Francia bien ya podría erguirse como usina de un hipotético género denominado "cine de desempleo". Al igual que películas como Recursos Humanos, El empleo del tiempo (ambas de Laurent Cantet) o El adversario (Nicole García), el film de Brizé sigue las penurias de un hombre de mediana edad ante la pérdida de su trabajo. En este caso se trata de Thierry (Vincent Lindon), desocupado hace algunos meses y encargado de mantener a su mujer y a su hijo discapacitado.
Dirigido también por Brizé en Algunas horas de primavera, Lindon vuelve a encarnar a un personaje aplomado, con un rostro -favorecido por numerosos primeros planos- que parece comprender mucho más de lo que dice.

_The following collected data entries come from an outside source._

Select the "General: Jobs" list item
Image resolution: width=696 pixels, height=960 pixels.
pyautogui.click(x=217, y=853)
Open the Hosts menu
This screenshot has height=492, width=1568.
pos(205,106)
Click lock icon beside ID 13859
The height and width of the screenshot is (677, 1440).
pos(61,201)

Mientras intenta reinsertarse en el mercado laboral, Thierry muestra una entereza notable: es humillado en un par de entrevistas, hace cursos de nula utilidad, tiene que soportar sugerencias cuando solicita un préstamo bancario y hasta fracasa en la venta de una casa de fin de semana destinada a "parar la olla". Así y todo, no está dispuesto a arrodillarse ante nadie.
Finalmente, nuestro hombre conseguirá un empleo como vigilador en un hipermercado, donde tendrá que exponerse a evitar robos de mercadería, incluso por parte de ancianos ("Los ladrones no tienen ni edad ni color", le advierten), o denunciar a algún empleado que se queda con un vuelto. Estas situaciones, en las que el acusado es interrogado en un estrecho cuatro de servicio, son exhibidas a través de planos secuencia que las tornan tan asfixiantes como patéticas.
El precio de un hombre, aunque no aporte una visión distinta que sus "antecesoras", no deja de interpelar acerca del drama personal de la desocupación, la precariedad laboral, la doble moral de los empleadores y la conservación de la dignidad. La escena final, fuera de cualquier justicia poética, es tan honesta como el resto de la película.